DOI: 10.5005/jp-journals-10084-12169

License: CC BY-NC 4.0

Published Online: 01-03-2021

Copyright Statement:  Copyright © 2020; The Author(s).


Background: Delivery mechanism is a spontaneous process and requires no intervention. Advance in medical technology in maternity care have drastically reduced maternal and infant mortality. Childbirth is not only of great importance to the mother and her partner, but also to the entire family. It is a profound event which is physiological, psychosocial and metaphysical. This is the whole family's joy and hope that pushes the mother to face all of the pain associated with this. Aims and objectives: To assess the knowledge and attitude regarding mode of childbirth among primigravid women. Materials and methods: Descriptive research approach and design was adopted for this study. Sixty primigravid women were selected by purposive sampling technique based on the inclusion and exclusion criteria. The demographic variables were collected using structured questionnaire, structured knowledge questionnaire used to assess the knowledge regarding mode of childbirth and five point rating scale was used to assess the attitude regarding mode of childbirth. The data were analyzed by means of descriptive and inferential statistics like frequency, percentage, mean, standard deviation, Spearman's Rank Correlation and Chi-square test. Results: Among 60 primigravid women 40 (66.7%) had moderately adequate knowledge and 20 (33.3%) had adequate knowledge regarding mode of childbirth. Regarding the attitude 53 (88.3%) had positive and 7 (11.7%) had neutral attitude towards normal vaginal delivery and 8 (13.3%) had positive and 52 (86.7%) had neutral attitude towards cesarean section. By using Spearman's Rank Correlation Coefficient there was no correlation between mode of childbirth (normal vaginal delivery vs cesarean section) among primigravid women. By using Chi-square, findings showed that there was no significant association between the level of knowledge and attitude regarding mode of childbirth among primigravid women at p < 0.05 level. Conclusion: This study concludes that the preference of mode of childbirth is very important among healthy primigravid women. Our research suggests that women are not responsible for the increase in cesarean section rates. Women have to accept the medically-indicated reasons for mode of delivery.

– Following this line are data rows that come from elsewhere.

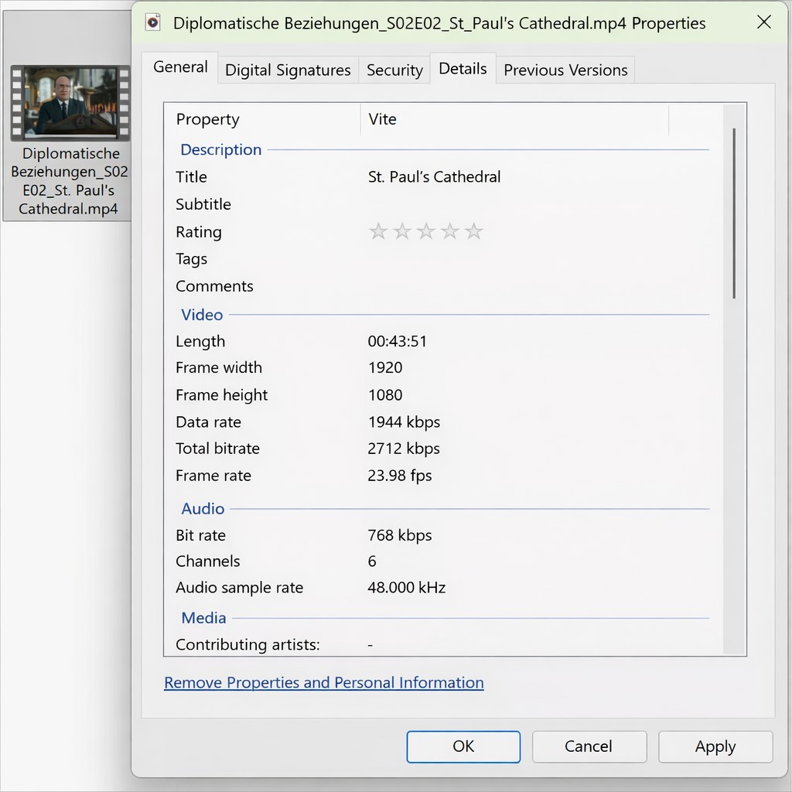
Task: Select the video file thumbnail in Explorer
Action: pos(70,103)
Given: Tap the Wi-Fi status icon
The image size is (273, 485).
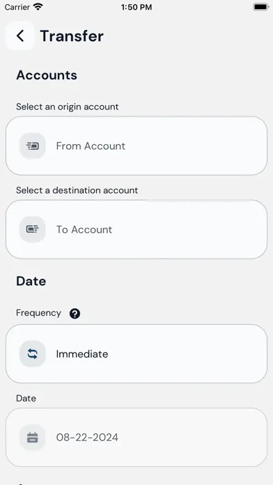Looking at the screenshot, I should (38, 7).
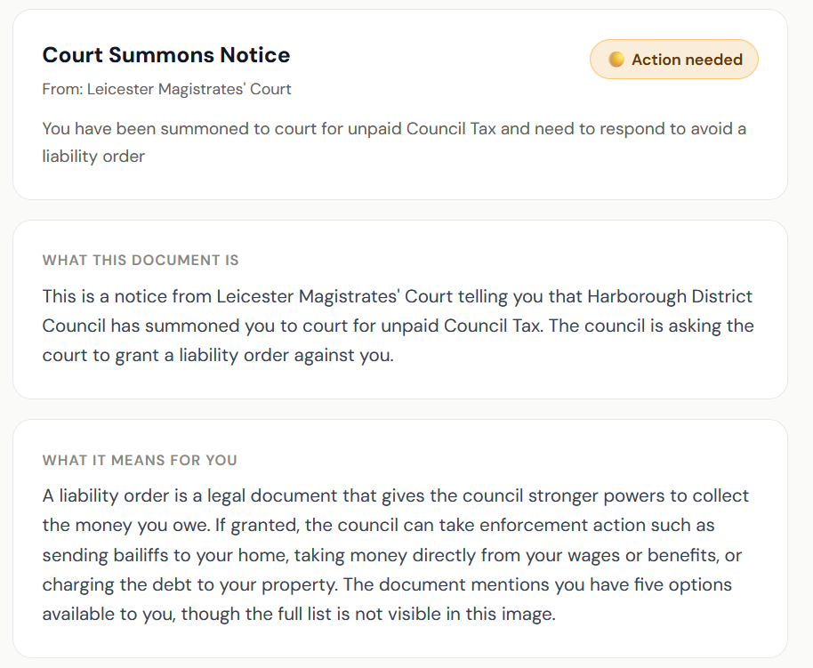This screenshot has height=668, width=813.
Task: Click the WHAT THIS DOCUMENT IS heading
Action: tap(141, 261)
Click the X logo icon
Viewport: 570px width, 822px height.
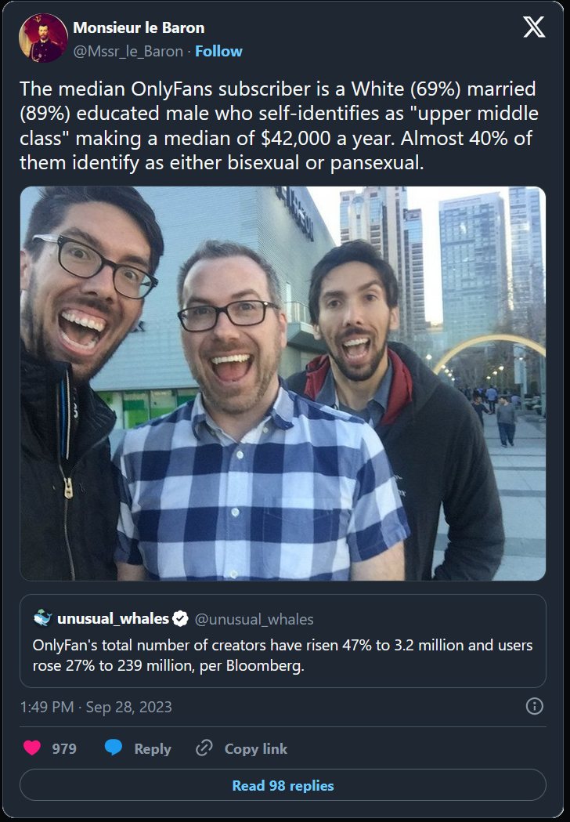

  1. Mungrue K, Nixon C, David Y, Dookwah D, Durga S, Greene K, et al. Trinidadian women's knowledge, perceptions, and preferences regarding cesarean section: how do they make choices? Int J Womens Health 2010;2:387–391. DOI: 10.2147/IJWH.S12857.
  2. Kushtagi P, Guruvare S. Documenting indications for cesarean deliveries. J Postgrad Med 2008;54(1):52–53. DOI: 10.4103/0022-3859.39195.
  3. Angeja AC, Washington AE, Vargas JE, Gomez R, Rojas I, Caughey AB. Chilean women's preferences regarding mode of delivery: which do they prefer and why? BJOG 2006;113(11):1253–1258. DOI: 10.1111/j.1471-0528.2006.01069.x.
  4. Belizán JM, Althabe F, Cafferata ML. Health consequences of the increasing caesarean section rates. Epidemiology 2007;18(4): 485–486. DOI: 10.1097/EDE.0b013e318068646a.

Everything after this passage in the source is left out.